Stored data:
.....

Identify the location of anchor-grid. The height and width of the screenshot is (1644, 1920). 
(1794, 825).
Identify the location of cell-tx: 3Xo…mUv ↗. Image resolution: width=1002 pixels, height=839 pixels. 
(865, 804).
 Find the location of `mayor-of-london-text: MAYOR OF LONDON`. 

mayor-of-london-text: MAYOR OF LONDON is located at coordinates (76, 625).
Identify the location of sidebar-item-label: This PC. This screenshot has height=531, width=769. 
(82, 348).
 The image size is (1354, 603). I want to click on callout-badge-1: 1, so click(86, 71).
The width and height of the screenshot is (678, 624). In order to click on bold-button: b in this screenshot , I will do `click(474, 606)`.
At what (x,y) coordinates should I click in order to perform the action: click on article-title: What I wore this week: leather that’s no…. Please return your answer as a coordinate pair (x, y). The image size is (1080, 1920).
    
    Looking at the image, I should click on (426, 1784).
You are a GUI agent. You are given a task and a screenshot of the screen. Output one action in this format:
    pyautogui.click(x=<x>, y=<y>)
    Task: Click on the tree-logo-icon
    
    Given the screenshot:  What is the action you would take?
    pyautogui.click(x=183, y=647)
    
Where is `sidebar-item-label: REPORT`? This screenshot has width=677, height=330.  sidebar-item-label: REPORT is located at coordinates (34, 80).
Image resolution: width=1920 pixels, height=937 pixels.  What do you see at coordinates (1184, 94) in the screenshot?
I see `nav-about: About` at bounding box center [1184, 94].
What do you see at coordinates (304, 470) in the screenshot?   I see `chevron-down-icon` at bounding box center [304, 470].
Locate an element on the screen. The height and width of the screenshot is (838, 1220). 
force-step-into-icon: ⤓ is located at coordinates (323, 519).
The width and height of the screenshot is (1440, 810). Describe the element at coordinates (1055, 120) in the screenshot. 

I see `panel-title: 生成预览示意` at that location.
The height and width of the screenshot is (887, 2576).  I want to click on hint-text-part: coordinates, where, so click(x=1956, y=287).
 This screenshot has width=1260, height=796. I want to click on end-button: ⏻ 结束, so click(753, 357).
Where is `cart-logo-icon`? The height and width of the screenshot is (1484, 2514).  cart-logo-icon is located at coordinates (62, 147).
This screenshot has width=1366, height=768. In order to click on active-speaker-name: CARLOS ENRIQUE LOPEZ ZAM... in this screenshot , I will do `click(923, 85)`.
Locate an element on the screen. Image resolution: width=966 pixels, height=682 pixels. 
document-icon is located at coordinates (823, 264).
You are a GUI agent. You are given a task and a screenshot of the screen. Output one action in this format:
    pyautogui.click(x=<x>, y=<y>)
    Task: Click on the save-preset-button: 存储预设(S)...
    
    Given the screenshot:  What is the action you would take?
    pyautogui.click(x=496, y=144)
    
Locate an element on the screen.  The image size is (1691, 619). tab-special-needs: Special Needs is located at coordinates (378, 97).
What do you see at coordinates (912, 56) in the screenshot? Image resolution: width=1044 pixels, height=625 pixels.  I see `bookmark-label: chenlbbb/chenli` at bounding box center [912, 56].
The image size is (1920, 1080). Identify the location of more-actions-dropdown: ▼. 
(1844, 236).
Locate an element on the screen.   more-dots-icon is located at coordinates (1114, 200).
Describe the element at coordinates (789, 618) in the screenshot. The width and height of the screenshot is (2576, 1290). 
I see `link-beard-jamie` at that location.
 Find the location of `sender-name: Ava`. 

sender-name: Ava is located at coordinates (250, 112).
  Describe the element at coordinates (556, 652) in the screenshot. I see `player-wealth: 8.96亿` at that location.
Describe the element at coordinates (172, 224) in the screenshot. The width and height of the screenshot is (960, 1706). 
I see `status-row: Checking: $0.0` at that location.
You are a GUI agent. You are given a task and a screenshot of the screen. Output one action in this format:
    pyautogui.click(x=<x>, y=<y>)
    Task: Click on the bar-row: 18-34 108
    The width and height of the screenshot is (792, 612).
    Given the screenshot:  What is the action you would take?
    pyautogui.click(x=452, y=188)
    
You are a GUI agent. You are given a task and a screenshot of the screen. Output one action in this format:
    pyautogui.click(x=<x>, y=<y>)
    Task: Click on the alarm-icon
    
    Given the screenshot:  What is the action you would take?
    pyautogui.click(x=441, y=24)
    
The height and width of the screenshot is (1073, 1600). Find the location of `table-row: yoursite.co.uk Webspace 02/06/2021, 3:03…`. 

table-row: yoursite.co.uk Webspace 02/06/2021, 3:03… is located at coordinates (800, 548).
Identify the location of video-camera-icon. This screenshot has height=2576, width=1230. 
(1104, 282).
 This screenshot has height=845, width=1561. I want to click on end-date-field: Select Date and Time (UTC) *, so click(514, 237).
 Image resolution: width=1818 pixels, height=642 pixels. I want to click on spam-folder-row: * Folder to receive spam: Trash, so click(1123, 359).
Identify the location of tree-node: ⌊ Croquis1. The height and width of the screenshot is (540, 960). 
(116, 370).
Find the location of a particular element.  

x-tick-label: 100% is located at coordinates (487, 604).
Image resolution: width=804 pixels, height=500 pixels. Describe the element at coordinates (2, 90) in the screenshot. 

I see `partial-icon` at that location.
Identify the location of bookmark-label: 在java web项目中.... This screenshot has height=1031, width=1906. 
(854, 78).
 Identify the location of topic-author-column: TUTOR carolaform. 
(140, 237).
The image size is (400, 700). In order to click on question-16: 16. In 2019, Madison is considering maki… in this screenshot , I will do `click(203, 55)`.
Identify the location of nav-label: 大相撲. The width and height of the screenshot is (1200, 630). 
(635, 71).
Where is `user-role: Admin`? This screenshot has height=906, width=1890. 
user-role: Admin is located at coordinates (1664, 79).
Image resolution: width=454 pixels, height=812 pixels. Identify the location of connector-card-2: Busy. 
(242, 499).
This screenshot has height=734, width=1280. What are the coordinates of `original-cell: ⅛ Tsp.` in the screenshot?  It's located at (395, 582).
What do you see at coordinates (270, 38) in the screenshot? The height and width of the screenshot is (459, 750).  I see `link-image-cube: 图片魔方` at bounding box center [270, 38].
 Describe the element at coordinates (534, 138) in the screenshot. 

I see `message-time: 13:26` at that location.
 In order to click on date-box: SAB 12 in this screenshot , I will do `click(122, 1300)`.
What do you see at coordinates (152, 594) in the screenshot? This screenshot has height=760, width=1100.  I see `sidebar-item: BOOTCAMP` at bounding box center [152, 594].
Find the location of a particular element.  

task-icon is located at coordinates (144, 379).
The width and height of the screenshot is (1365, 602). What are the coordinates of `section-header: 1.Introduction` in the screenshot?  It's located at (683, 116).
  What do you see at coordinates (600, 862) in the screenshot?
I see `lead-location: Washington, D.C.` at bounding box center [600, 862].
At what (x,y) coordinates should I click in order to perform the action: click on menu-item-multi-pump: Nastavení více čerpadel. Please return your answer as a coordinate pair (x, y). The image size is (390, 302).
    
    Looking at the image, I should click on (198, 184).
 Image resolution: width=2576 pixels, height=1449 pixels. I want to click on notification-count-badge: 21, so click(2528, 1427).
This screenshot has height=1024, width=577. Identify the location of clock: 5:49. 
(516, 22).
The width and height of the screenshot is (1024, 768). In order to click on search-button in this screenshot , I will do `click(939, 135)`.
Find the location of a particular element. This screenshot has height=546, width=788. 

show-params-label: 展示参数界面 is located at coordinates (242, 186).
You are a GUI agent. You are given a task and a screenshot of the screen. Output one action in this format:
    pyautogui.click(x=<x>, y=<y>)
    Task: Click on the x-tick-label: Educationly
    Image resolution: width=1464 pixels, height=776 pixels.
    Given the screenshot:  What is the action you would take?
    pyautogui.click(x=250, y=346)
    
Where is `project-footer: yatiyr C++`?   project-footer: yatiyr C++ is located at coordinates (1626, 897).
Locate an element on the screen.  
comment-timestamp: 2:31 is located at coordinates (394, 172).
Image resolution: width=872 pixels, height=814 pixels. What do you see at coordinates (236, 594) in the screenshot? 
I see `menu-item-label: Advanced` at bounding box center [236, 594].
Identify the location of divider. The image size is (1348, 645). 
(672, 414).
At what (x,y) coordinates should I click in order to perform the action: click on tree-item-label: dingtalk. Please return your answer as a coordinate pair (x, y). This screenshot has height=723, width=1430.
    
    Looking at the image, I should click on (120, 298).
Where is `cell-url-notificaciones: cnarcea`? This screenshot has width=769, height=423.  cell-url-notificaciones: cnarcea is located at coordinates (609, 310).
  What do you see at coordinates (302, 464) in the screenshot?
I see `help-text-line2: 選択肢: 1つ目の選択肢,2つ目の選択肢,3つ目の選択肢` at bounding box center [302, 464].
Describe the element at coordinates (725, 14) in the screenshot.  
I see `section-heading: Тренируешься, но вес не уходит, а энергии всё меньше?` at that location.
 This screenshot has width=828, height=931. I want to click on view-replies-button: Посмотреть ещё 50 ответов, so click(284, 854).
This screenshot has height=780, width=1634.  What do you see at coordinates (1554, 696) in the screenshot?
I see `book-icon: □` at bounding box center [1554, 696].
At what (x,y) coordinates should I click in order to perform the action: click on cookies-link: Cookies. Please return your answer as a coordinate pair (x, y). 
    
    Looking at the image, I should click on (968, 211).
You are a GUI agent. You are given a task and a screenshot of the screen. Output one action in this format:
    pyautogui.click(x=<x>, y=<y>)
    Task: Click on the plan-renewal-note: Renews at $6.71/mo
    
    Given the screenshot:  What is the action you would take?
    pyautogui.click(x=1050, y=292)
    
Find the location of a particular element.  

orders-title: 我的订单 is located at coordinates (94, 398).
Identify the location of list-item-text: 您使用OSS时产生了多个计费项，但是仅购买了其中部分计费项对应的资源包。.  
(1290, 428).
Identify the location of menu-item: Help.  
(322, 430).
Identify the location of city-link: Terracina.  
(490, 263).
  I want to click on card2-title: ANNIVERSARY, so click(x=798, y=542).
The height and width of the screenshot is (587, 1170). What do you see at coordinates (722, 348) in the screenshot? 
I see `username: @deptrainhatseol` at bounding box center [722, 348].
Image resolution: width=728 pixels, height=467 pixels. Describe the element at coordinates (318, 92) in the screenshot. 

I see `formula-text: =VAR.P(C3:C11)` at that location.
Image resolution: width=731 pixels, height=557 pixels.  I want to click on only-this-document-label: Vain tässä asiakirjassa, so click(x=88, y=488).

.....

**YOUR TASK**
Transcribe everything in the listing from the line containing "coordinates (378, 97)." down to the line containing "What do you see at coordinates (912, 56)", with both of those lines included.

**TASK ANSWER**
Locate an element on the screen.  The image size is (1691, 619). tab-special-needs: Special Needs is located at coordinates (378, 97).
What do you see at coordinates (912, 56) in the screenshot? Image resolution: width=1044 pixels, height=625 pixels.  I see `bookmark-label: chenlbbb/chenli` at bounding box center [912, 56].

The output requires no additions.